### Task data
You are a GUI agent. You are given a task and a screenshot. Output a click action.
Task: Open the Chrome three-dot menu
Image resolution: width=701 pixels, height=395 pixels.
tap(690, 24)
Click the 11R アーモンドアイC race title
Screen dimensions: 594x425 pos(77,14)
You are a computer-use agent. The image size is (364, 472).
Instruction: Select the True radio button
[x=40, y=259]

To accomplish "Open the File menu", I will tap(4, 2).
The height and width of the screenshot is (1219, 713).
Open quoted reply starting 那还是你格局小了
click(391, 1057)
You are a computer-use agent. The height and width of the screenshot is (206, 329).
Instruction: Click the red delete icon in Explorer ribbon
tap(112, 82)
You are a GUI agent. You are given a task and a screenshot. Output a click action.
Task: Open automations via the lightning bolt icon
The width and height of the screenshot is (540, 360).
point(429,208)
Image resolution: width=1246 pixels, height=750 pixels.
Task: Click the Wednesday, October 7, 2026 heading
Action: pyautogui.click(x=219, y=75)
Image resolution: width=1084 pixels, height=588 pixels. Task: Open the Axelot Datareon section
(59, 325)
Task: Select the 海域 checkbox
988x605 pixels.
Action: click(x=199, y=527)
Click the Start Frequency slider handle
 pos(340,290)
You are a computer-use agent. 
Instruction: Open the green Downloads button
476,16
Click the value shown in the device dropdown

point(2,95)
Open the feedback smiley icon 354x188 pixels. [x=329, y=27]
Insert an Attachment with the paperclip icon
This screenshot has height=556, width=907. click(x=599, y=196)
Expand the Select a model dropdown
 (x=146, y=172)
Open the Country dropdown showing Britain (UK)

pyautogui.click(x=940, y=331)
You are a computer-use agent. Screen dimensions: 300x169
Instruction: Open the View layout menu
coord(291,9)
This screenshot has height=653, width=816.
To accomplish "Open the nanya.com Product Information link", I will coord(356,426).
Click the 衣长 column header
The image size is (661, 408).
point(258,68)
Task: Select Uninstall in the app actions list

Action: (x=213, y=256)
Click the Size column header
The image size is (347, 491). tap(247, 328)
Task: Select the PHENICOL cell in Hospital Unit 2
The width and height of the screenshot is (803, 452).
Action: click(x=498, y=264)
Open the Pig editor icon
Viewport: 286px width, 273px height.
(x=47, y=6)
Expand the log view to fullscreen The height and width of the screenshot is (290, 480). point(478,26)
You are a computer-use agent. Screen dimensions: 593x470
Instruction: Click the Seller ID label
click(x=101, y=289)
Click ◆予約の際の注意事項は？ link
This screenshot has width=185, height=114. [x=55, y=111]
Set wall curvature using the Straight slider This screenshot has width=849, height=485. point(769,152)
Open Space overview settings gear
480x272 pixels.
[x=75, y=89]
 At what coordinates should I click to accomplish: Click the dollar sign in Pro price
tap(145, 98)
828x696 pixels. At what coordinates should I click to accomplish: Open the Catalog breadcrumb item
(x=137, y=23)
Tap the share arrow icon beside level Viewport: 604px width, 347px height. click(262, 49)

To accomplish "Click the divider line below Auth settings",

### Task to complete
If a line in the records holds the string "computer", copy it.

### Finished exercise
You are a computer-use agent. The image size is (364, 472).
You are a computer-use agent. The height and width of the screenshot is (206, 329).
You are a computer-use agent. 
You are a computer-use agent. Screen dimensions: 300x169
You are a computer-use agent. Screen dimensions: 593x470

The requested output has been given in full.